Un passaggio Est-Ovest, teatro di vita pulsante ed osservatorio privilegiato della civiltà in movimento. Piazza Porta Dogana è, forse, il cuore del centro storico, simbolo della storia della città di Eboli, tappa obbligata per chi, in altre epoche, doveva pagare dazio.
Intorno, un dedalo di vicoli, palazzi di famiglie nobili e case del popolo, qualche ferita inferta dal bombardamento del 1945 e dal sisma del 1980, una infinità di vite e di storie che si perdono nella memoria. La dogana è, per antonomasia, luogo di confine, “Border”, che è, al contempo, limite e ponte, in quanto spazio condiviso.
Da queste riflessioni, nasce “Bordersciò”, con il patrocinio e il sostegno del Comune di Eboli, occasione di incontro e confronto, di unità ed abbattimento di barriere, in cui la comunità ebolitana, ma anche i viandanti di passaggio, possano rifocillare lo spirito, e non soltanto.
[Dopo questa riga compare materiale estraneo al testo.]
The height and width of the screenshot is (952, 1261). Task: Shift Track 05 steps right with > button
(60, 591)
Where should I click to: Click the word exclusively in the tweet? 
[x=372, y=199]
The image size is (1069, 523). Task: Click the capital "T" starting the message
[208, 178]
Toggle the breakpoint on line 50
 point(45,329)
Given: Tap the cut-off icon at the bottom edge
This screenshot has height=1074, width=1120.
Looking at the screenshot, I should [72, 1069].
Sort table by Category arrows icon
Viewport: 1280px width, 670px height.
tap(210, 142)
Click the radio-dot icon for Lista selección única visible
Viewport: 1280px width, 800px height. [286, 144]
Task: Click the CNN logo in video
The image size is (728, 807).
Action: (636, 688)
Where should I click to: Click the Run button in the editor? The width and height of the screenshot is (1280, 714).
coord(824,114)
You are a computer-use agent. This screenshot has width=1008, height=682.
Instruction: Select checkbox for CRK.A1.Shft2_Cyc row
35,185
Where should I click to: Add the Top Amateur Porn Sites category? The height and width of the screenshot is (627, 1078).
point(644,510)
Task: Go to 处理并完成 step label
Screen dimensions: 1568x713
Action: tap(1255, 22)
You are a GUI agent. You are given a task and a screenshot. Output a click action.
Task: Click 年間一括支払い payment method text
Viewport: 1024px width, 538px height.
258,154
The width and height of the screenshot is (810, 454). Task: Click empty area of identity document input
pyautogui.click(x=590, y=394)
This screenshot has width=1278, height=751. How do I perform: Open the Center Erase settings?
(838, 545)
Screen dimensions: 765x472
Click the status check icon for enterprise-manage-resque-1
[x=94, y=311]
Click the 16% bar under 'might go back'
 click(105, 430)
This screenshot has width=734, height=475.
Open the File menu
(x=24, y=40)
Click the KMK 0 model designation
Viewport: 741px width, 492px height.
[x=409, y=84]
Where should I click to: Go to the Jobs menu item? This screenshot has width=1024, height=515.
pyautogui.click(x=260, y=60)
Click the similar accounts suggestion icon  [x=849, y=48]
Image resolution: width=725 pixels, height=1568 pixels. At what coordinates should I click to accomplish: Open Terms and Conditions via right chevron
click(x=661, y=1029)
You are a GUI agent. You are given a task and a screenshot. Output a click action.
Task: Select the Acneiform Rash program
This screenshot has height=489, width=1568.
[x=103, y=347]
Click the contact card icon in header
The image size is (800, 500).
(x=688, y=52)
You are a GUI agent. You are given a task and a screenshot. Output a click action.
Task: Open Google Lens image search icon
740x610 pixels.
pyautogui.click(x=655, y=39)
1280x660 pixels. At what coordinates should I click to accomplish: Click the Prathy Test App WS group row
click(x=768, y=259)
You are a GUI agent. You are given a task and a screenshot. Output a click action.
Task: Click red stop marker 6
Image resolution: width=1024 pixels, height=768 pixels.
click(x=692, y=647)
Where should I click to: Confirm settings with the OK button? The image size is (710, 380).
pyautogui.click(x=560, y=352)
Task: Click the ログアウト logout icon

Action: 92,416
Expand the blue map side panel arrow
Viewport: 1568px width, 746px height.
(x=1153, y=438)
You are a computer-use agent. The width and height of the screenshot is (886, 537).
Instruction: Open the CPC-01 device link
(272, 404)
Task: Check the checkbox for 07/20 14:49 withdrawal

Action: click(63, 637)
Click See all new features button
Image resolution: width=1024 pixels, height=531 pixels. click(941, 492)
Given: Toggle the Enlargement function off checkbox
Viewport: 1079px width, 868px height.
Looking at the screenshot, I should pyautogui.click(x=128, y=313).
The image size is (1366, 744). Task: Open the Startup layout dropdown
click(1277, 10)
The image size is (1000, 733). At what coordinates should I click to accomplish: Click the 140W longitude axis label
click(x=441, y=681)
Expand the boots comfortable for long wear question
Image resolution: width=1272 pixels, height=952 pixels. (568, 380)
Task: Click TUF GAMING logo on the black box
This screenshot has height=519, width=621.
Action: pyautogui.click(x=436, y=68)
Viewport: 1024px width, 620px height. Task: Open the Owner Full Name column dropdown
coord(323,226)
La comunità ebolitana, dopo anni di silenzio, si ritrova intorno al concetto di frontiera, nel luogo che più lo rappresenta, grazie alla musica, che è, notoriamente linguaggio universale ed interculturale. Musica di frontiera, suoni mediterranei e pura musica popolare, dialogo tra tradizione e contemporaneità. Ingresso gratuito.